Cody man injured in grizzly bear attack
POWELL (WNE) — A 41-year-old Cody man was attacked and injured by a grizzly bear while hunting for antlers in the Sunlight area Friday morning.
Spencer Smith suffered “severe” injuries to his neck, along with other injuries, and was airlifted from the area to a Billings hospital around noon, according to the Park County Sheriff’s Office.
At the time, “Smith was described as being alert and in stable condition,” said Charla Baugher-Torczon, a spokeswoman for the sheriff’s office.
Smith had been looking for antlers in the East Painter Creek drainage, north of the Sunlight Basin Wildlife Habitat Management Area, when he encountered the grizzly, according to a release from the Wyoming Game and Fish Department.

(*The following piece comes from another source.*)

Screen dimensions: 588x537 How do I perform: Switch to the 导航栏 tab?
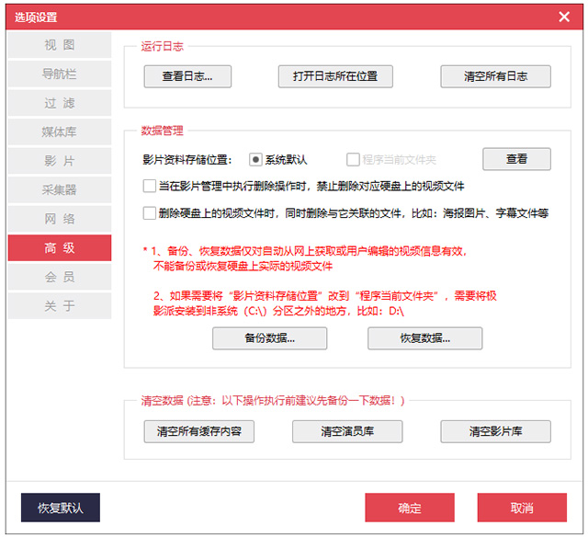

Following the attack, Smith sent an SOS from his satellite communication device, with the sheriff’s office receiving the distress signal around 10:47 a.m.; Smith reported that he was attempting to make his way back to his four-wheeler.

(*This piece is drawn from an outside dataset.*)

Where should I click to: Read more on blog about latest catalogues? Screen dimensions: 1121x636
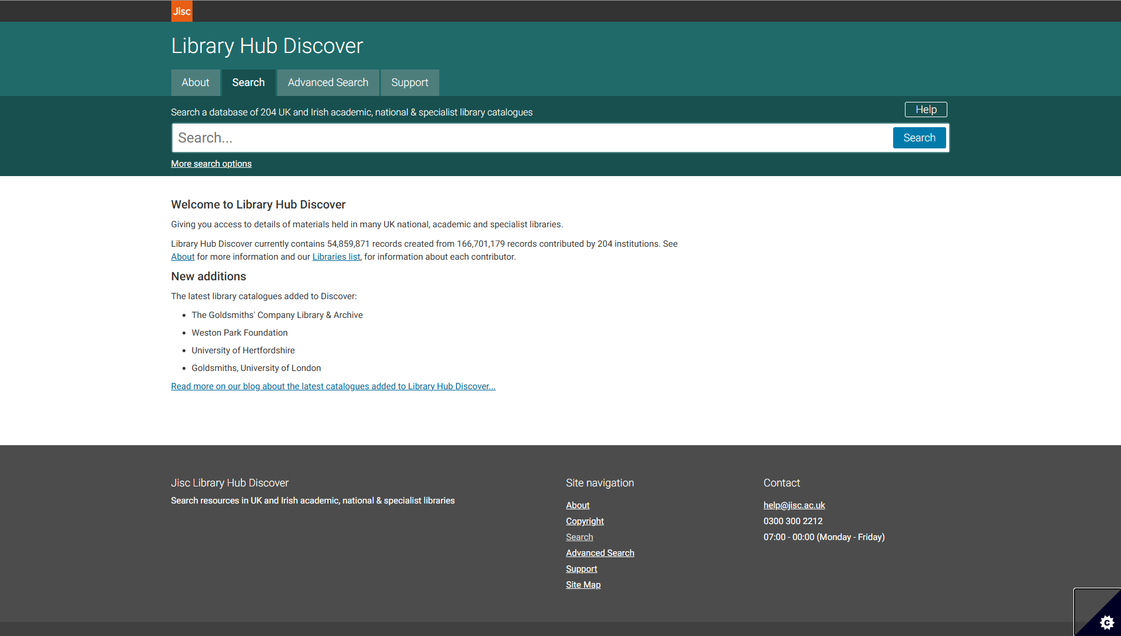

Friday’s bear attack — the first of 2020 — followed a year in which no people were injured by bears in Wyoming for the first time in more than a decade.
The attack occurred a couple hours after the Sunlight Wildlife Habitat Management Area opened for the season. The area had opened to humans at 8 a.m. Friday after being closed since mid-December to protect wintering elk.
“Bears are out and active, and people should continue to be vigilant if enjoying the outdoors in bear country,” said Dan Thompson, the large carnivore section supervisor for the Game and Fish. The department is currently investigating the details of Friday’s incident.
CFD offers to host in-person graduation ceremonies in June as "guinea pig" for July rodeo
CHEYENNE (WNE) – COVID-19 has upended the remainder of this school year, and it was looking like a traditional graduation ceremony could be one of its casualties.
But after Laramie County School District 1 Superintendent Boyd Brown met with Cheyenne Frontier Days officials Monday afternoon, in-person high school graduation ceremonies are tentatively planned for June 12 and 13 at Frontier Park Arena.
Each of Cheyenne’s four high schools are expected to have their own individual ceremonies, spread out over those two days. Brown said that CFD has also offered use of the grounds June 11 as a day of practice and June 14 as an alternative in case inclement weather cancels one of the ceremonies.
Brown is still in the process of finalizing details with principals and county health officials, but said he intends to announce firm dates by the end of this week to allow families time to plan for guests and individual celebrations.
Brown said that he’s spoken with county health officials, who told him that because the CFD arena is so large – it has a 19,000-person capacity – if family units sit together, there shouldn’t be a need for every single person to sit six feet apart.
“Some rows would have people in them, some would not,” said Brown, who estimated they could get between 4,000 and 6,000 observers in the stands and still adhere to public health regulations. “I believe (CFD) is kind of using us as a guinea pig because they may have to do some of that”during Frontier Days, which is still scheduled for July 17-26.